In its latest earnings report, IBM showed mainframe revenue growth of 44 per cent, year over year. The mainframe has delivered remarkable performance over the last four quarters to become IBM's largest hardware growth segment. So where's the growth coming from?

According to, IBM CEO Sam Palmisano, it comes from the move to On Demand and server consolidation, which is anyway a precursor to implementing any kind of On Demand strategy. Sam should be pleased, given that IBM has invested over $1bn in the zSeries platform and even introduced new models.

However, there can be little doubt that the jewel in the mainframe crown is Linux in combination with the mainframe's architecture, which delivers an unmatched virtualization capability. The Linux contribution is twofold. It provides applications (and after all its applications that sell computers) and it can act as a useful capability for consolidation projects.

All in all, Linux on the mainframe has a lower TCO that Linux on anything else if you take into account the fact that managing Linux on the mainframe is easier and the vitualization capabilities enable a Linux instance to be very resource efficient. As for the virtualization capability itself, it amounts to the virtualization of everything, from CPU and memory partitioning through to the partitioning of storage and network resources.
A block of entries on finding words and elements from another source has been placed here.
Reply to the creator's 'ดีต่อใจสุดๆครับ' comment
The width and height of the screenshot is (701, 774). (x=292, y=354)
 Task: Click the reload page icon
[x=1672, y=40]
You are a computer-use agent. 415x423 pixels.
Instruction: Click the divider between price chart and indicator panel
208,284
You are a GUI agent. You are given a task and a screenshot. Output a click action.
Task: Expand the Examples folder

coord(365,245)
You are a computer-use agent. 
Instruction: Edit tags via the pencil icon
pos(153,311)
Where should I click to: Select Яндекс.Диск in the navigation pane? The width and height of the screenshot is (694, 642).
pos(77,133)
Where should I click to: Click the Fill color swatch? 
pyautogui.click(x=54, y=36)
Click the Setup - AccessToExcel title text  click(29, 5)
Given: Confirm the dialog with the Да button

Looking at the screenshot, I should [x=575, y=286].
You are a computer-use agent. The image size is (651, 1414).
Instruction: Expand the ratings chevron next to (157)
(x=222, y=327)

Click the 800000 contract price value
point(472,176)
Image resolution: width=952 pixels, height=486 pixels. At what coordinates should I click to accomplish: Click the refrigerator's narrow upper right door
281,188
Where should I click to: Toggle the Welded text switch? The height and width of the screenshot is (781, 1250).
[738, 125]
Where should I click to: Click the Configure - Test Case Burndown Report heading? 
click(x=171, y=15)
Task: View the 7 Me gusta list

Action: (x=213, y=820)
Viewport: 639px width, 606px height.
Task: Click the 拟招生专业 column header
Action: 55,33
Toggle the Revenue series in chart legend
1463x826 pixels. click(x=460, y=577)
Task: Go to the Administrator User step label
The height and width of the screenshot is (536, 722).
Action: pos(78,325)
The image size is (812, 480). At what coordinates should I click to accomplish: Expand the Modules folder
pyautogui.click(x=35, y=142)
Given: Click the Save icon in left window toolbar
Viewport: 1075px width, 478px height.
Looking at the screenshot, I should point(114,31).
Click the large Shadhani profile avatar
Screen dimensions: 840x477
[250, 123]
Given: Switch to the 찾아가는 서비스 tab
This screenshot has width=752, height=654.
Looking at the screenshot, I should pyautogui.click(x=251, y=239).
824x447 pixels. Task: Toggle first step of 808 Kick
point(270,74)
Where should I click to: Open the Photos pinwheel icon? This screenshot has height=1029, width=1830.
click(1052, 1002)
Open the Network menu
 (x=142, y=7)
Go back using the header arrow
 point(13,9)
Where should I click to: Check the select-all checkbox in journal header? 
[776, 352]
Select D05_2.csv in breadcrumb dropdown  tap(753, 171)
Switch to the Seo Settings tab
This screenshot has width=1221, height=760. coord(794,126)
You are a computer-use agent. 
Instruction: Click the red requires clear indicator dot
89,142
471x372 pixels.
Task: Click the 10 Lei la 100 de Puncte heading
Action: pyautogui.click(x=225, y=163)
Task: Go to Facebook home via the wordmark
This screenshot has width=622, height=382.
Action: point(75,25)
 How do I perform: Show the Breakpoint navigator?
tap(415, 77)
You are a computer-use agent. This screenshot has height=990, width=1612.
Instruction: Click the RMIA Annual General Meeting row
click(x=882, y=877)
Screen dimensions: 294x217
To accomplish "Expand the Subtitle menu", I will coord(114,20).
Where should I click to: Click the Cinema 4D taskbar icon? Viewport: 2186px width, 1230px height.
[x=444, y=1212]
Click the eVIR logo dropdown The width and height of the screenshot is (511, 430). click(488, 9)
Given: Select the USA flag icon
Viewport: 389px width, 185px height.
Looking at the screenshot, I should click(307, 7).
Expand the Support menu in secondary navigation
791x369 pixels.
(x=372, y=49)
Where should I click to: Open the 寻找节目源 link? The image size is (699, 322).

Apropos of which, IBM recently announced a similar virtualization capability on its pSeries, which now makes it an aggressive competitor in the Unix market. The latest pSeries offerings will probably cause concern amongst the competition. It runs on the Power 5 processor, which offers awesome performance. The early crop of benchmarks indicate that the pSeries is currently well ahead of the competition. The pSeries is beginning to look very much like a Unix mainframe.

All of this has to be very encouraging for IBM. It has spent more than a decade trying to converge its server products and it has now reached the point where its convergence investments are beginning to pay dividends. The dinosaurs have evolved. They have smaller footprints, they seem to be very adaptable and they're proliferating.